[Opening DOCUMENT TEXT section]
Using him as loose source material for each of my books, I included facts from his life into each location for the murder investigations. Historical records show that Holmes actually traveled on the RMS Etruria, the setting I used for the third book in my series, before he began building his labyrinthine murder castle in Chicago.
In 1889 Holmes broke ground on what would be called his “Murder Castle,” a three-story hotel with a pharmacy and jewelry store located on the lower floors, and an upper “hotel” with false doors, chutes leading to a basement with an incinerator, gas chamber, and many other horrors. If ever there was an evil genius, it was H.H. Holmes. He hired construction crews and fired them as they built sections of his hotel, ensuring that no one knew the true layout of his devil’s playground. By 1891 his “Castle” was complete and he began luring prey by placing ads in newspapers. Many young women answered the call, excited for a chance at independence during a time that was still chokingly restrictive for them. It’s unknown how many walked away from the World’s Fair Hotel once they entered it, but some estimates put his death toll around two hundred. With a custom incinerator located in the basement, capable of burning bodies to mere ash, we’ll never know the true body count.
[Closing DOCUMENT TEXT section]
BRIEF =
Resume the text about H.H. Holmes and his Murder Castle, picking up after its final sentence. The data that comes next is unrelated material, apart from the text about H.H. Holmes.
[Opening SOURCE INFORMATION section]
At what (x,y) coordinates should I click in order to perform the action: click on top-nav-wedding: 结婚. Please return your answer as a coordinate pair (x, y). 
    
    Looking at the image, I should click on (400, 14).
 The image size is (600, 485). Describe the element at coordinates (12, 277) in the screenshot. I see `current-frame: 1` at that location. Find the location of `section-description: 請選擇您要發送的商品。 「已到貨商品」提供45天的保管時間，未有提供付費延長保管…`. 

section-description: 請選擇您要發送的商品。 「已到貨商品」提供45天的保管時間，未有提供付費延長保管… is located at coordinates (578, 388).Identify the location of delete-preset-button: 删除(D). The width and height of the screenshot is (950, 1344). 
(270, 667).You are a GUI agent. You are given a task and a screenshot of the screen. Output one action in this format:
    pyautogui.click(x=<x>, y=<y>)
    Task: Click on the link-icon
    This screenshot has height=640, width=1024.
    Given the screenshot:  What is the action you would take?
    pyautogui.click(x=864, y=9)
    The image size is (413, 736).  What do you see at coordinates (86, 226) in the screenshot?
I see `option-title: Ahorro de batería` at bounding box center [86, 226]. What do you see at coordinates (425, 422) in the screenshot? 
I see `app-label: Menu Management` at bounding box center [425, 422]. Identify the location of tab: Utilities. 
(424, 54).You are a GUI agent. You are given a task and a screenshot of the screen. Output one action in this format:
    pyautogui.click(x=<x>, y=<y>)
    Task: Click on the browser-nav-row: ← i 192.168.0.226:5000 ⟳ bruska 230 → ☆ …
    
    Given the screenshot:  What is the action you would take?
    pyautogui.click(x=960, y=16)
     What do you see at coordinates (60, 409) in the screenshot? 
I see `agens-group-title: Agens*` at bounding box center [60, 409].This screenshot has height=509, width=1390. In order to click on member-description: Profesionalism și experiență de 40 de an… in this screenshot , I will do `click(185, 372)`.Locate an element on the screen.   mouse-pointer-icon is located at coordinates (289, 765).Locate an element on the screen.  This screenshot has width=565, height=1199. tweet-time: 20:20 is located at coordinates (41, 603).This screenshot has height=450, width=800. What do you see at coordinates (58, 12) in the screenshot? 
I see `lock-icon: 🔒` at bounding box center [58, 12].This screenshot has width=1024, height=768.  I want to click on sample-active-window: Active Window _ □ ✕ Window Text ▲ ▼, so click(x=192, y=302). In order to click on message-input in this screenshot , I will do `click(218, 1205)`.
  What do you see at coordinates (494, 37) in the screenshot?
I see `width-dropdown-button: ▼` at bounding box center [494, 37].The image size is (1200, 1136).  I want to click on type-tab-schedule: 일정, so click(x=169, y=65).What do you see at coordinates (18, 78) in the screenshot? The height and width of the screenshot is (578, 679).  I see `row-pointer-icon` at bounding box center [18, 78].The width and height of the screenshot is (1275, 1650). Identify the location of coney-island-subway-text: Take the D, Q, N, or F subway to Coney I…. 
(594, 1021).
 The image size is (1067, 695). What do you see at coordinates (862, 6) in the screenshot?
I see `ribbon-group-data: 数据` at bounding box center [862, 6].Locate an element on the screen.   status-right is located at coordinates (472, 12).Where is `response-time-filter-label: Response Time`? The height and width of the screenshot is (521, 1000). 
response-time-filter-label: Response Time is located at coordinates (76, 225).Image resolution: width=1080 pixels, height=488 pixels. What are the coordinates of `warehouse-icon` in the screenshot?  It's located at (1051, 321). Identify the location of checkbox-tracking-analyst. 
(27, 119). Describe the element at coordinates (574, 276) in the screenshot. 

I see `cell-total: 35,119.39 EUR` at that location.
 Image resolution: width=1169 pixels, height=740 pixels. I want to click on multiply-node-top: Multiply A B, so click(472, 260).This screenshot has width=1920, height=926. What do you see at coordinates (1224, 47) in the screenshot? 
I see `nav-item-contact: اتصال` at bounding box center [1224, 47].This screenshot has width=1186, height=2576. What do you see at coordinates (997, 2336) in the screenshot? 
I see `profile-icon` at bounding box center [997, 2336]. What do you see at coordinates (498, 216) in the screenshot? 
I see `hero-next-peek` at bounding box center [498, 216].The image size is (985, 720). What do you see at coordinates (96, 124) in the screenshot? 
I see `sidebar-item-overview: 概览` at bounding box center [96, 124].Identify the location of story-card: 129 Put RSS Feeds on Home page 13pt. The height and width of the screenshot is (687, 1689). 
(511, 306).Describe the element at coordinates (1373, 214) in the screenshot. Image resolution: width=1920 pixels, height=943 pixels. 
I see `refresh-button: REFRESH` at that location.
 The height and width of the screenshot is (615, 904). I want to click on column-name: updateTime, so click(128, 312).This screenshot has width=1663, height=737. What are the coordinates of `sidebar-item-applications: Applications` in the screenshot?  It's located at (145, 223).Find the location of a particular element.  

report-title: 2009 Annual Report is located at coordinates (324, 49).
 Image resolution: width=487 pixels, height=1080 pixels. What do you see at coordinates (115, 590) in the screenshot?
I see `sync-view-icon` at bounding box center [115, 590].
[Closing SOURCE INFORMATION section]
ANSWER FOR THIS EXERCISE =
A theory I came across several times during my Holmes research was his possible Ripper connection. There are many arguments about who Jack the Ripper really was, but something about Holmes always made me wonder if he was indeed the infamous serial killer who terrorized London. So many puzzle pieces seemed to fit nicely with the “Holmes as the Ripper” theory—the personality, the medical background, the fact he was in London at the time of the murders, his handwriting closely resembled Ripper letters sent to police, an eye witness claimed an American was the last person seen with a Ripper victim, and more.
One of the more interesting things that emerged about Holmes being the Ripper came from his great-great-grandson—Jeff Mudgett—after he’d read two of Holmes’s private diaries. (Bloodstains, 2011) One theory claimed Holmes had trained an assistant to kill the women in London, and that his true mission was to harvest their organs so he could make a serum to increase his lifespan. That possible motive was where the idea of harvesting organs to cheat death came from in Stalking Jack the Ripper. Speaking of inspiration—one of the reasons I made Frankenstein a favorite novel was because Holmes’s most trusted associate—Benjamin Pitezel—had been called his “creature” in real life.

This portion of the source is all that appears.